Required action |
The records below are to be output exactly, except for their pictures.

· · · · · · ·

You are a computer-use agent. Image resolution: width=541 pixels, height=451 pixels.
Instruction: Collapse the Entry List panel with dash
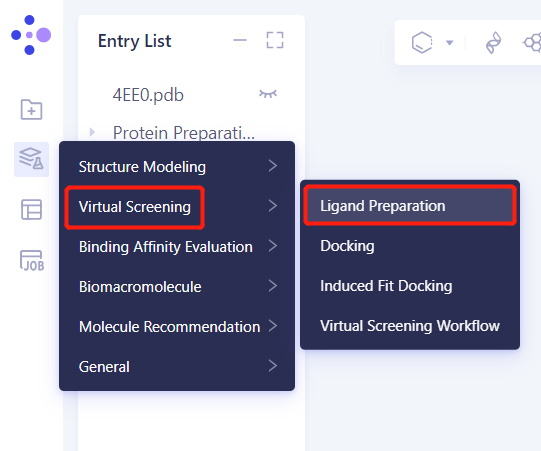point(240,40)
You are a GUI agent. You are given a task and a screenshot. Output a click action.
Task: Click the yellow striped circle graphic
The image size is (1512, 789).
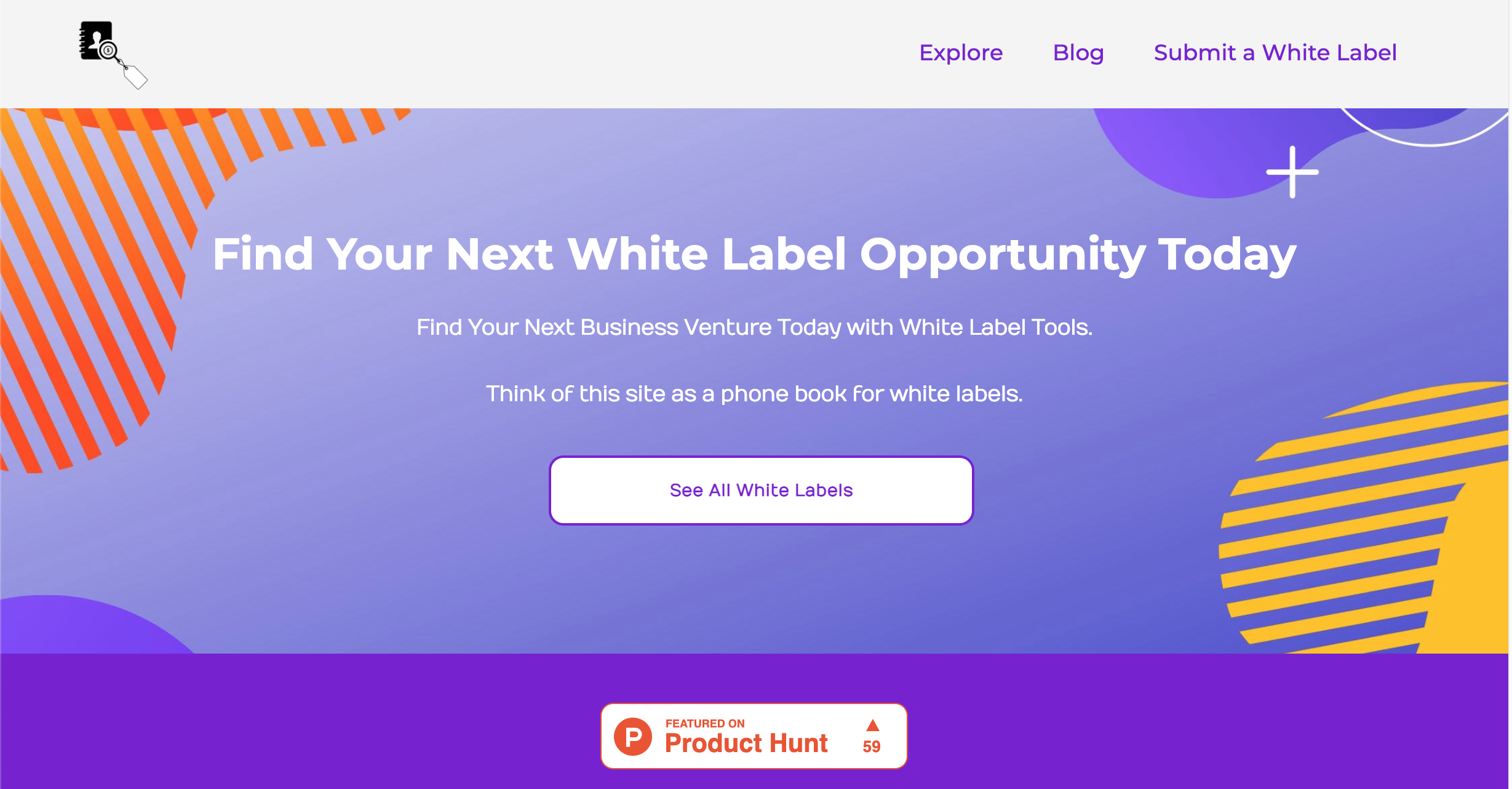point(1366,517)
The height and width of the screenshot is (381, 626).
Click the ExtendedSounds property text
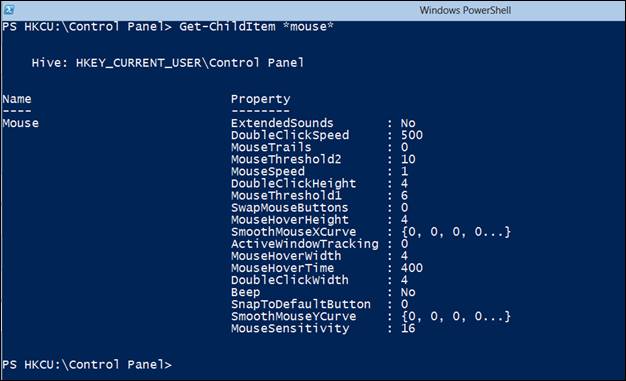[282, 123]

· · · · · · ·

Answer for this exercise |
You are a computer-use agent. Image resolution: width=541 pixels, height=451 pixels.
Instruction: Collapse the Entry List panel with dash
point(240,40)
You are a GUI agent. You are given a task and a screenshot. Output a click action.
Task: Click the yellow striped circle graphic
The image size is (1512, 789).
point(1366,517)
The height and width of the screenshot is (381, 626).
Click the ExtendedSounds property text
[282, 123]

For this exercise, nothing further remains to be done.